### 阅读正文

我希望能够调用此脚本来对原始数据集执行提取转换,即使某些/所有数据集为空。
如果它们为空,则最终输出应简单地读为NaN。
这是因为此报告需要在我不在的情况下运行,如果脚本完全停止,不完整的信息总比没有信息要好。
在此示例中,输入df完全为空,但是通常有些时候列类型不符合预期,或者某些列为空,而另一些则不为此类,等等。
输入:
Materials Tracking
Empty Dataframe
Columns:['Testing School DBN', 'EXAM', 'Scoring Site DBN', '# BOXES',
'Last Updated On']
所需的输出:
Materials Report
Empty Dataframe
Columns: [Tag, Scoring Site, Scoring Site Including X, Valid Site/Exam?]
我的脚本的一部分:
MaterialsReport_df = pd.DataFrame()
MaterialsReport_columns = ['Tag',
'Scoring Site',
'Scoring Site Including X',
'Valid Site/Exam?']
#tag
MaterialsReport_df['Tag'] = MaterialsTracking_df['Testing School DBN'] + " - " + MaterialsTracking_df['EXAM']
# scoring site
MaterialsReport_df['Scoring Site'] = MaterialsTracking_df['Scoring Site DBN']
#scoring site with x's
MaterialsReport_df['Scoring Site Including X'] = np.where(MaterialsTracking_df['# BOXES'] == "X",
MaterialsTracking_df['Scoring Site DBN'].astype(str) + " [X]",
MaterialsTracking_df['Scoring Site DBN'])

### 记录数据
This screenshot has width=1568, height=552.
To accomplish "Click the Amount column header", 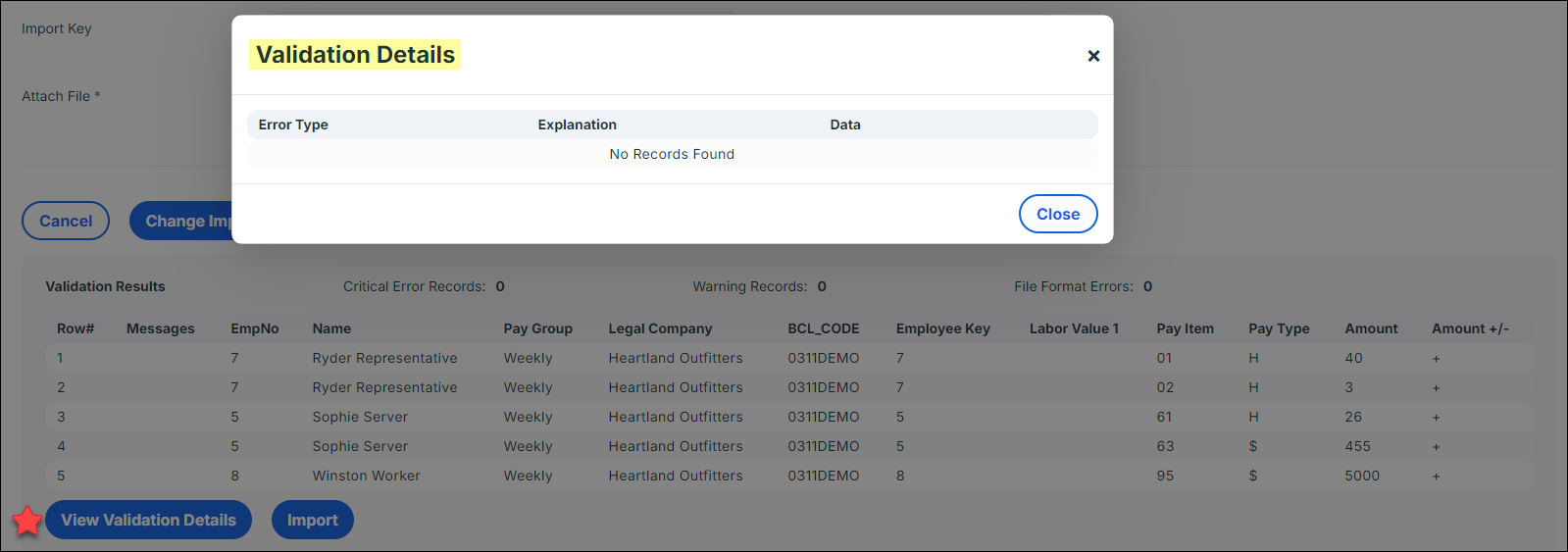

### 任务要求
将正文中从"在此示例中,输入df完全为空"开始、一直到"MaterialsReport_df = pd.DataFrame()"为止的部分重新写出，并把其中的"列类型"替换为"列的数据类型"。

### 本题结果
在此示例中,输入df完全为空,但是通常有些时候列的数据类型不符合预期,或者某些列为空,而另一些则不为此类,等等。
输入:
Materials Tracking
Empty Dataframe
Columns:['Testing School DBN', 'EXAM', 'Scoring Site DBN', '# BOXES',
'Last Updated On']
所需的输出:
Materials Report
Empty Dataframe
Columns: [Tag, Scoring Site, Scoring Site Including X, Valid Site/Exam?]
我的脚本的一部分:
MaterialsReport_df = pd.DataFrame()